* _Problem description_:
Go through the entries below, tally each line that has the word "computer", and give only the total.
+--
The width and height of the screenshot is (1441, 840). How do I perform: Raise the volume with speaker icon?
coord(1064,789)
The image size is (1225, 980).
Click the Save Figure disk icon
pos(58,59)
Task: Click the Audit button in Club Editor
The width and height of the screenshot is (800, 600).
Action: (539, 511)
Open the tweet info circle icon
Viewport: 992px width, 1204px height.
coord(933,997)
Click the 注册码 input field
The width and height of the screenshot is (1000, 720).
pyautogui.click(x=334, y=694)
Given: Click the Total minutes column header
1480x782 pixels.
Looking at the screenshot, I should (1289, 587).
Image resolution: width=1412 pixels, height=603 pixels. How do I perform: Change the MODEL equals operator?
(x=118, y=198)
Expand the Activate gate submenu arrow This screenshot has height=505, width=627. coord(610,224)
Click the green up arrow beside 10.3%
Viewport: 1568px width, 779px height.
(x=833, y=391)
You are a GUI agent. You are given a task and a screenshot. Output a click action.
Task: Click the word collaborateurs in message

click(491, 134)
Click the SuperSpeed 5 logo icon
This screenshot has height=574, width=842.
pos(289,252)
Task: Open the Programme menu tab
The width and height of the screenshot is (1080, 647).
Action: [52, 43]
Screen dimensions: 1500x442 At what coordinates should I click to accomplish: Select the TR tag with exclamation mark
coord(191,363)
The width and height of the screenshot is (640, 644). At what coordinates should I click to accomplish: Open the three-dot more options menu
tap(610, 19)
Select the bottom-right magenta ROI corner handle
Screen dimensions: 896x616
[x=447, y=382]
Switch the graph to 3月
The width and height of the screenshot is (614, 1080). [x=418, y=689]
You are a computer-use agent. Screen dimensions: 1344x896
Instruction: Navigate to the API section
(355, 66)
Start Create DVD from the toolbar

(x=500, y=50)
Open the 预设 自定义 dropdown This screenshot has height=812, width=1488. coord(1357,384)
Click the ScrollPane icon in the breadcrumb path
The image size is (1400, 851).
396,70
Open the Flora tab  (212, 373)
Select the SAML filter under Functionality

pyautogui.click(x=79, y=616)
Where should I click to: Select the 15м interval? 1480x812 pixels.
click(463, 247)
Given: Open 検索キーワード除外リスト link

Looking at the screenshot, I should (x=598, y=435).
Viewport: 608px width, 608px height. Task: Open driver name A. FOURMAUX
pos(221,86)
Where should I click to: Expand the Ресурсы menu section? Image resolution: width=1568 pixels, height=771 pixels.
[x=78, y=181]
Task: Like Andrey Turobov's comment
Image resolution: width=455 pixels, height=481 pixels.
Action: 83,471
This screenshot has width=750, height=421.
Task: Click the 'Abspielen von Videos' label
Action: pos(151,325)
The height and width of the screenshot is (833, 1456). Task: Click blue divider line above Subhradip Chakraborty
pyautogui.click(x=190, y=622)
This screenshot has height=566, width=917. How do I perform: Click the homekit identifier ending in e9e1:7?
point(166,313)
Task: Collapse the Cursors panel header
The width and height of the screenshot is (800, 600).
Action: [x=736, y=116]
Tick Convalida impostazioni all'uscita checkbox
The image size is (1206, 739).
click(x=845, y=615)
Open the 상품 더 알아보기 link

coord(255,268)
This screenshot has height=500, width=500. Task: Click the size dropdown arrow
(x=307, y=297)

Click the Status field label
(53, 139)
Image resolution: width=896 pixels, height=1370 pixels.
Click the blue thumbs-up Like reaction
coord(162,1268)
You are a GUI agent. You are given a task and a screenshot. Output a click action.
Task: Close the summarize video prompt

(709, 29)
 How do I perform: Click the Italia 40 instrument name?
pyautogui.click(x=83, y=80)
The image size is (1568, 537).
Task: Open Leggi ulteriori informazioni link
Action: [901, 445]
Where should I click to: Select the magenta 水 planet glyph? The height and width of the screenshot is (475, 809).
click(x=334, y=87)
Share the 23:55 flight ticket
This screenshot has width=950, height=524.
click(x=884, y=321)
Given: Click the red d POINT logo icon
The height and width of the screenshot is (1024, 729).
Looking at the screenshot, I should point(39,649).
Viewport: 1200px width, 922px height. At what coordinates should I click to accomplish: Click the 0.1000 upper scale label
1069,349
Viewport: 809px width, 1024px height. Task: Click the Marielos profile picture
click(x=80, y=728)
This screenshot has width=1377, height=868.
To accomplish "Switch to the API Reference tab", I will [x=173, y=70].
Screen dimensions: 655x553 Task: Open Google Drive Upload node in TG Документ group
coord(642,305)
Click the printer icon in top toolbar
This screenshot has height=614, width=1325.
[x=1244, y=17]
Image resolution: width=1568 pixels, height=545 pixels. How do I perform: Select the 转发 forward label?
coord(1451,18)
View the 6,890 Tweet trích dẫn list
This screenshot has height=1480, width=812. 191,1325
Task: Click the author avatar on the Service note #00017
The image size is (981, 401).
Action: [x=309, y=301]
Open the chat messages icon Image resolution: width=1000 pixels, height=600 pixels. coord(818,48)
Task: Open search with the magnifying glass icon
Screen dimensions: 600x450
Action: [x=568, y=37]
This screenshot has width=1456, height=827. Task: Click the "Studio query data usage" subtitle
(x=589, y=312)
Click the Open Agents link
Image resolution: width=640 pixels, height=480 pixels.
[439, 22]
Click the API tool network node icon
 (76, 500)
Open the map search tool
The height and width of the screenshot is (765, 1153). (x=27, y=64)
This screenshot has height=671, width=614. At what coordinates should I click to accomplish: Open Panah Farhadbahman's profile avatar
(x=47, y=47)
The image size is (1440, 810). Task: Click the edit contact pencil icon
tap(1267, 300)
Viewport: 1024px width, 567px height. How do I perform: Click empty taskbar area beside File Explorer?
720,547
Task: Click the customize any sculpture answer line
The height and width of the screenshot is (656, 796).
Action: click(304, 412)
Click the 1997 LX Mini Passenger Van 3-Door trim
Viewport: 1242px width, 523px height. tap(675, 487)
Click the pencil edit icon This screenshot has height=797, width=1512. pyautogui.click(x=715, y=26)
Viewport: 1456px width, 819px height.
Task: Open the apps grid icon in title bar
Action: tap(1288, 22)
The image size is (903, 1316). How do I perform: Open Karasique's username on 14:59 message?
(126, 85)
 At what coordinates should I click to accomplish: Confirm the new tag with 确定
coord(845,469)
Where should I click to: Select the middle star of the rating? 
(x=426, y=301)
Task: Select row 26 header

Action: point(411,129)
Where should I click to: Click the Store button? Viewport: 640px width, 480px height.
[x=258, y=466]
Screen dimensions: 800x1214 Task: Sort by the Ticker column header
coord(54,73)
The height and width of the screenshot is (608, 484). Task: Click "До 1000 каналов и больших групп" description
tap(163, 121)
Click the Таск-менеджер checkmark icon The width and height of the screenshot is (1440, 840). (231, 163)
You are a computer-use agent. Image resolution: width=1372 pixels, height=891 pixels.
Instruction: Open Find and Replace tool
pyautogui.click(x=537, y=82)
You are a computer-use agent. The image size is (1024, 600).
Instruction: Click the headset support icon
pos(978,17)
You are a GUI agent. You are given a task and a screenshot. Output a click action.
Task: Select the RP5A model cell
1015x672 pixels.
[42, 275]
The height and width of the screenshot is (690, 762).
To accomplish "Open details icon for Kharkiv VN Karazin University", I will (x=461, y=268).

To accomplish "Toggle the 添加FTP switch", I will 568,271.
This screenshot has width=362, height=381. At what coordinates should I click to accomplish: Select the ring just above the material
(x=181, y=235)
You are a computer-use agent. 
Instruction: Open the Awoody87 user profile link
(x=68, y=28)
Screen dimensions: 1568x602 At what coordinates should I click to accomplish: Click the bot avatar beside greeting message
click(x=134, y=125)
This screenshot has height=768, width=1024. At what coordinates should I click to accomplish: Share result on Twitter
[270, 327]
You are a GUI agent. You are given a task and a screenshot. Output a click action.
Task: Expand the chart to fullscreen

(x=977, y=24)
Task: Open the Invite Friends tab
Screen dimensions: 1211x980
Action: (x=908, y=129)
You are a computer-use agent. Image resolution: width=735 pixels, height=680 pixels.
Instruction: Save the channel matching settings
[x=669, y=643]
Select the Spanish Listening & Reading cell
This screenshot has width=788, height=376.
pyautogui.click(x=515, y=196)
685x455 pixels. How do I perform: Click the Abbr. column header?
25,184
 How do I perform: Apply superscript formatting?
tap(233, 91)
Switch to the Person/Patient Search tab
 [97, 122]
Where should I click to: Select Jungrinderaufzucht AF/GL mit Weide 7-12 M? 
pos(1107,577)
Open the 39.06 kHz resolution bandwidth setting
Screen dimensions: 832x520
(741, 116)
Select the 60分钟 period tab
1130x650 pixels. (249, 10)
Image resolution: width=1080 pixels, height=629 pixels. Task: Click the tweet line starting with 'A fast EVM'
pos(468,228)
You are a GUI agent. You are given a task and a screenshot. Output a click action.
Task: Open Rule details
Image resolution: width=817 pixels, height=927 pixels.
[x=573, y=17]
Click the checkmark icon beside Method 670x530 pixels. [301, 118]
+--
* _Response to the task_:
5